• What is required:
Restate the lines word for word, from the first line of the records through the line containing "You are a computer-use". Leave out the pictures and anything after that line.

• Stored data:
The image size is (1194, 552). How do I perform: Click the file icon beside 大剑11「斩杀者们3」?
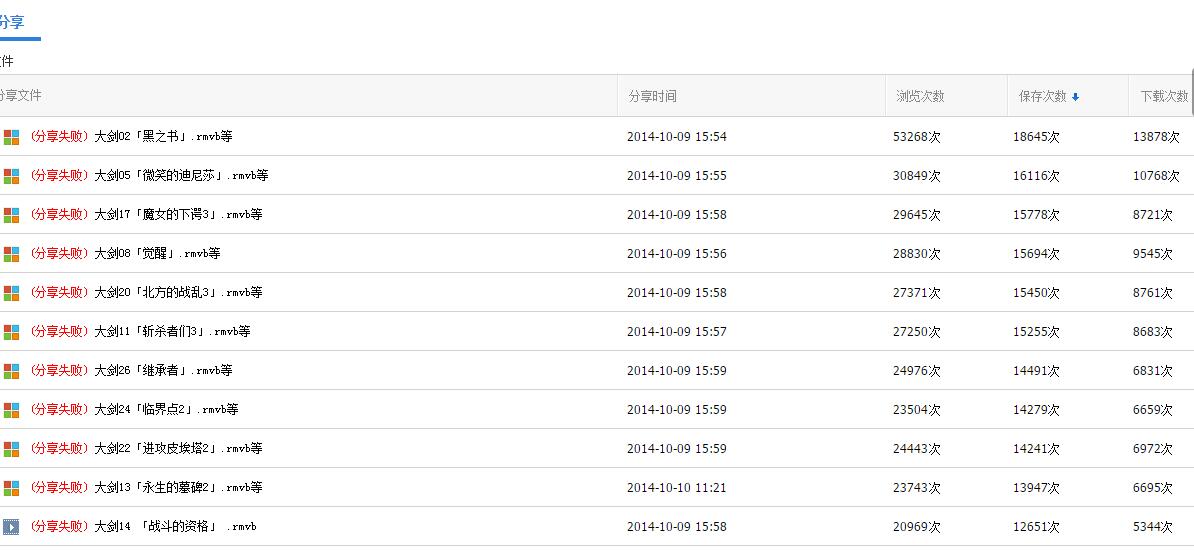[x=11, y=332]
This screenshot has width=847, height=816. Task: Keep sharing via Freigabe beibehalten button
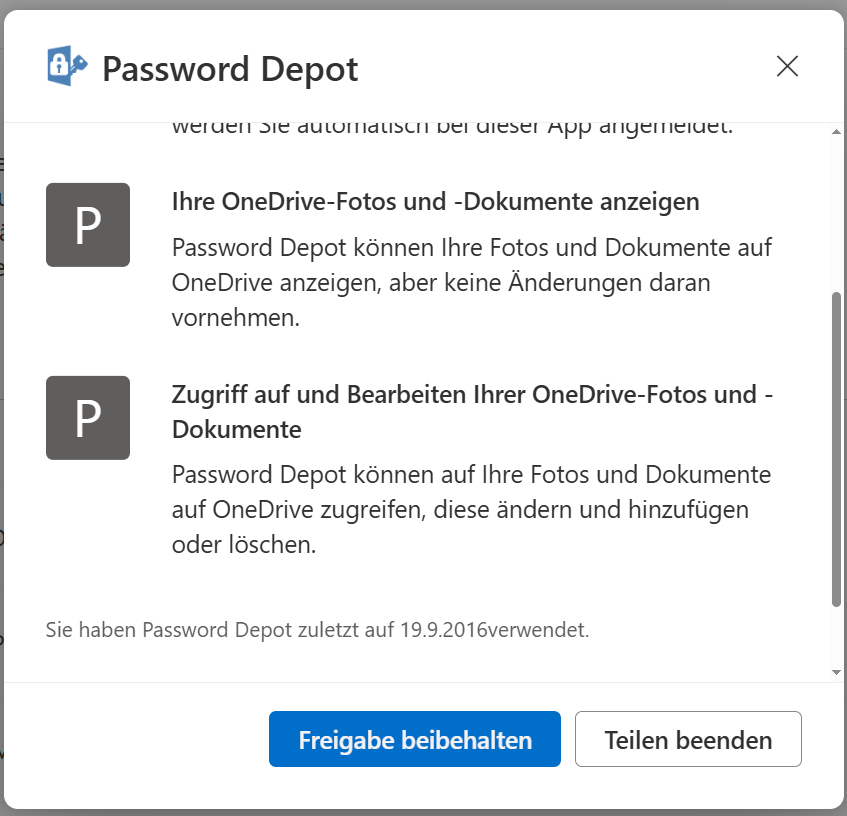pyautogui.click(x=415, y=739)
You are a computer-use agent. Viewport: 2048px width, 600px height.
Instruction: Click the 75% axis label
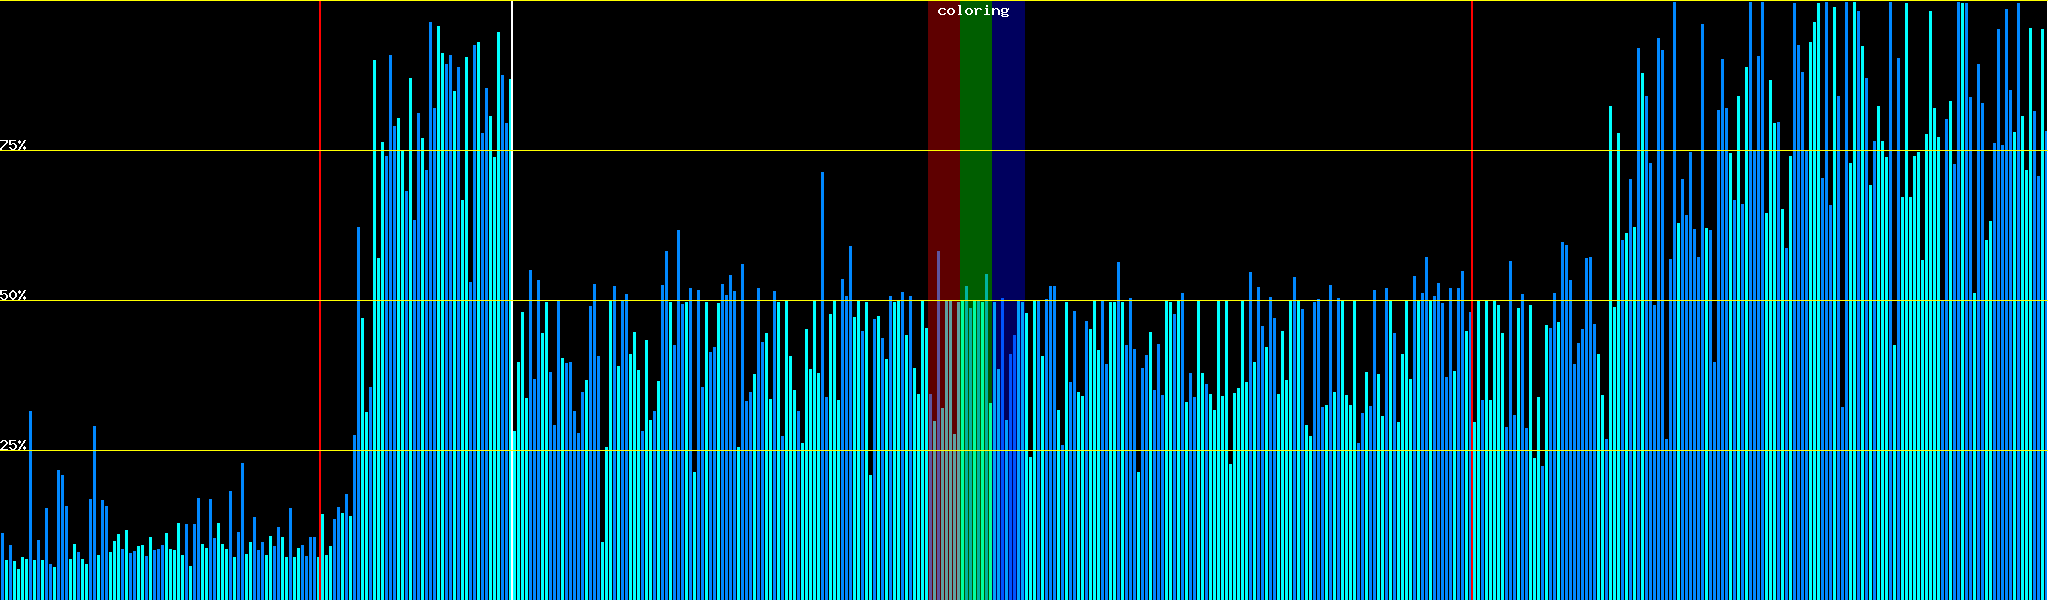[x=13, y=145]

• Task answer:
The image size is (1194, 552). How do I perform: Click the file icon beside 大剑11「斩杀者们3」?
[x=11, y=332]
This screenshot has width=847, height=816. Task: Keep sharing via Freigabe beibehalten button
pyautogui.click(x=415, y=739)
You are a computer-use agent. Viewport: 2048px width, 600px height.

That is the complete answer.